> _WHAT YOU HAVE TO DO_: Could you retype every line of the records below word for word, leaving the pictures out of your answer?

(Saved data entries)
<<<<
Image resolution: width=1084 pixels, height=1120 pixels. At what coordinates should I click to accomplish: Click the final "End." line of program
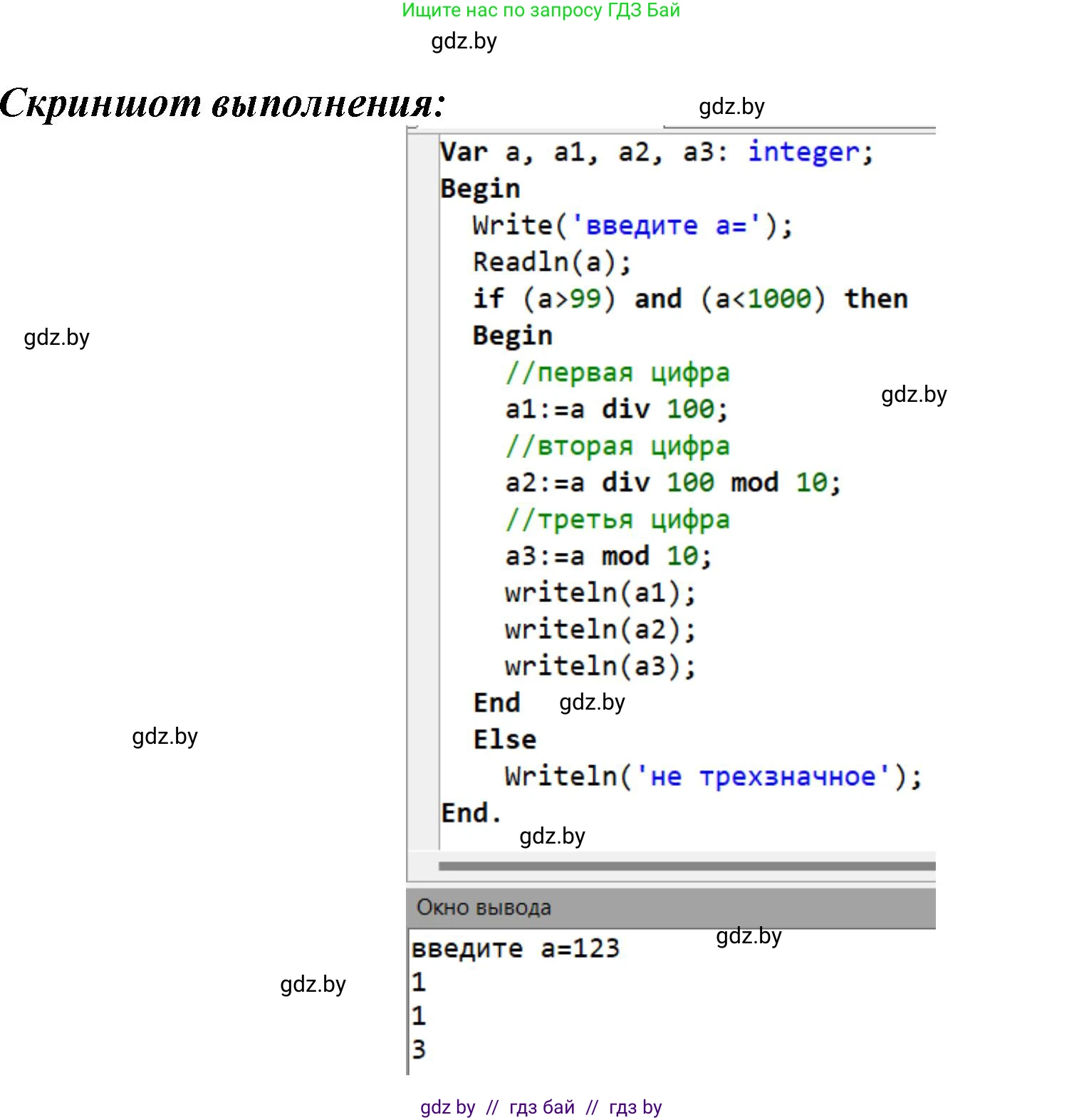(471, 813)
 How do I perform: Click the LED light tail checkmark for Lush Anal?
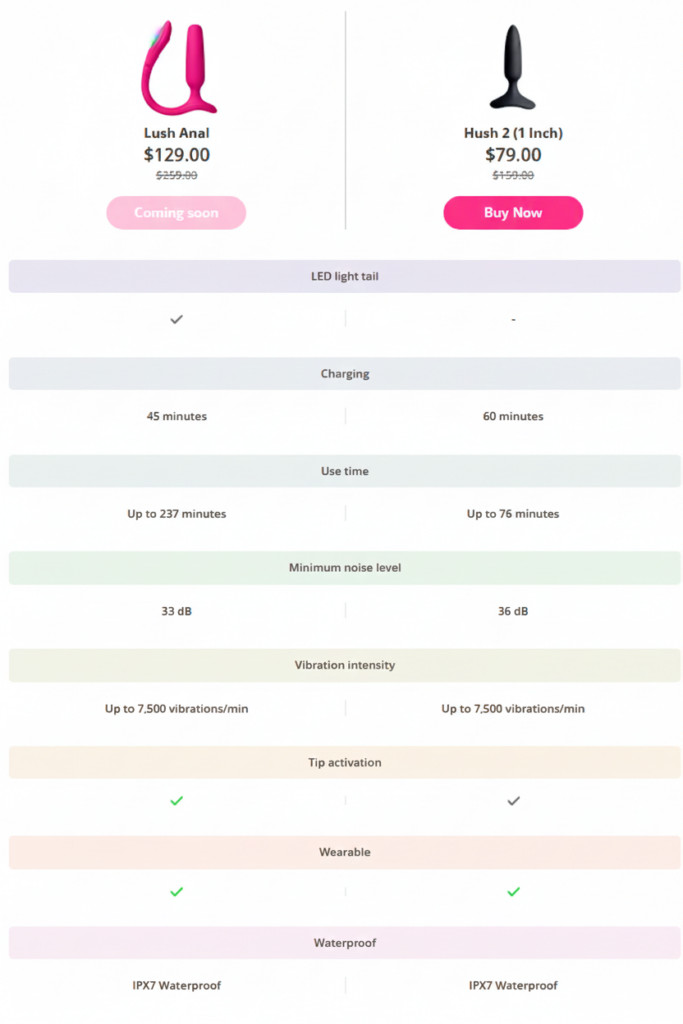pyautogui.click(x=177, y=319)
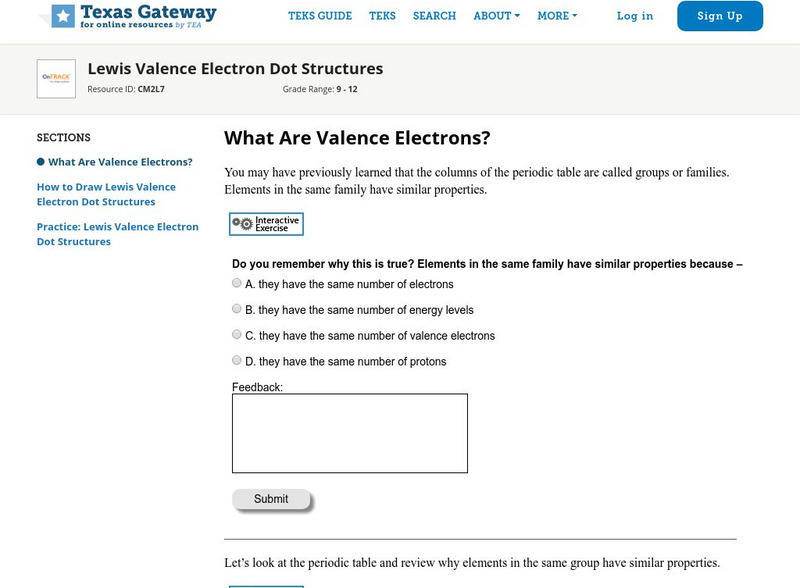This screenshot has height=588, width=800.
Task: Click the Texas Gateway star logo
Action: [63, 15]
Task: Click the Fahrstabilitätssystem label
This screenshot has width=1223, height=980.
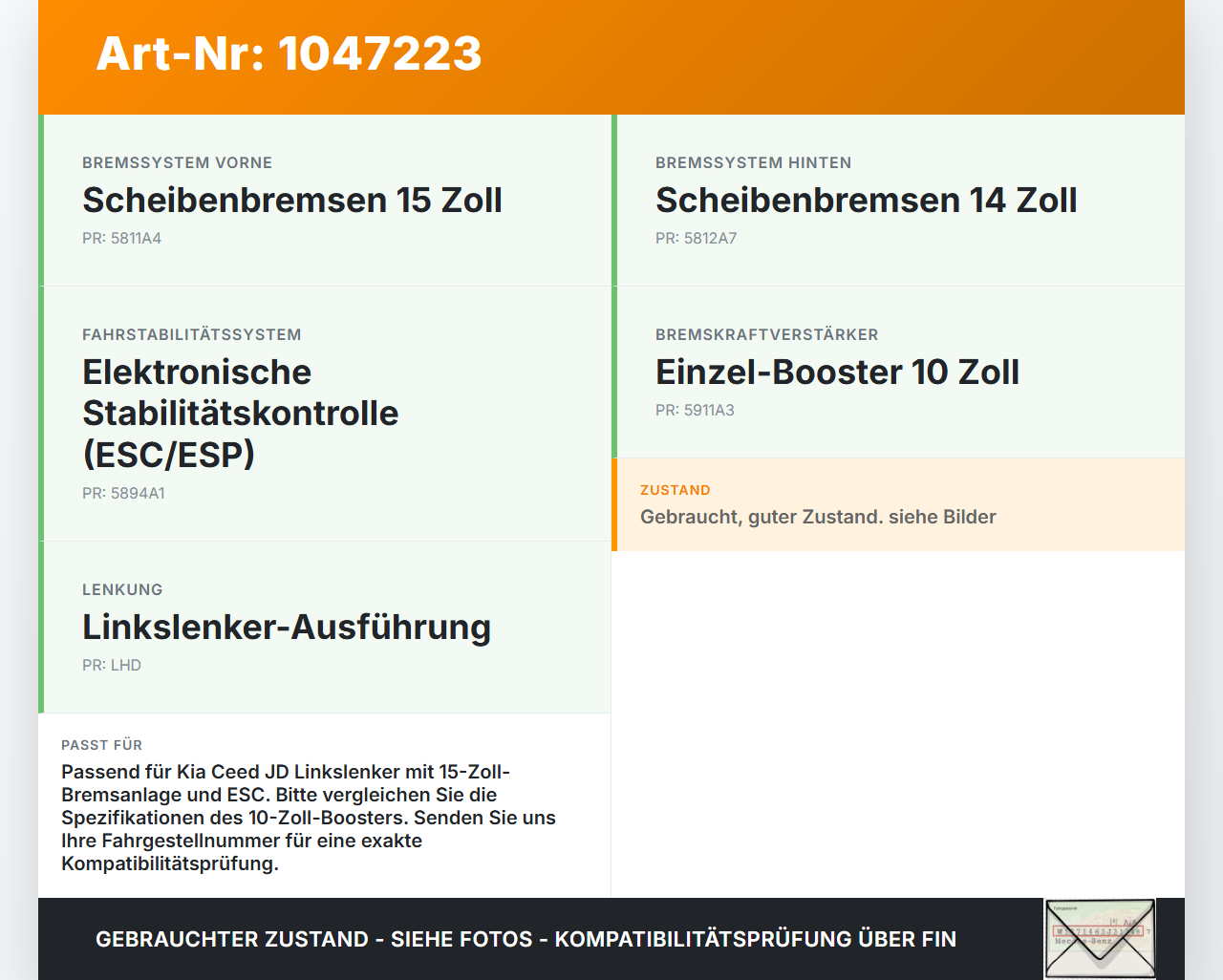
>>>>
> _COMPLETE RESPONSE_:
Image resolution: width=1084 pixels, height=1120 pixels. At what coordinates should I click to accomplish: Click the final "End." line of program
(471, 813)
 How do I perform: Click the LED light tail checkmark for Lush Anal?
pyautogui.click(x=177, y=319)
This screenshot has height=588, width=800.
Task: Click the Texas Gateway star logo
Action: [63, 15]
Task: Click the Fahrstabilitätssystem label
This screenshot has width=1223, height=980.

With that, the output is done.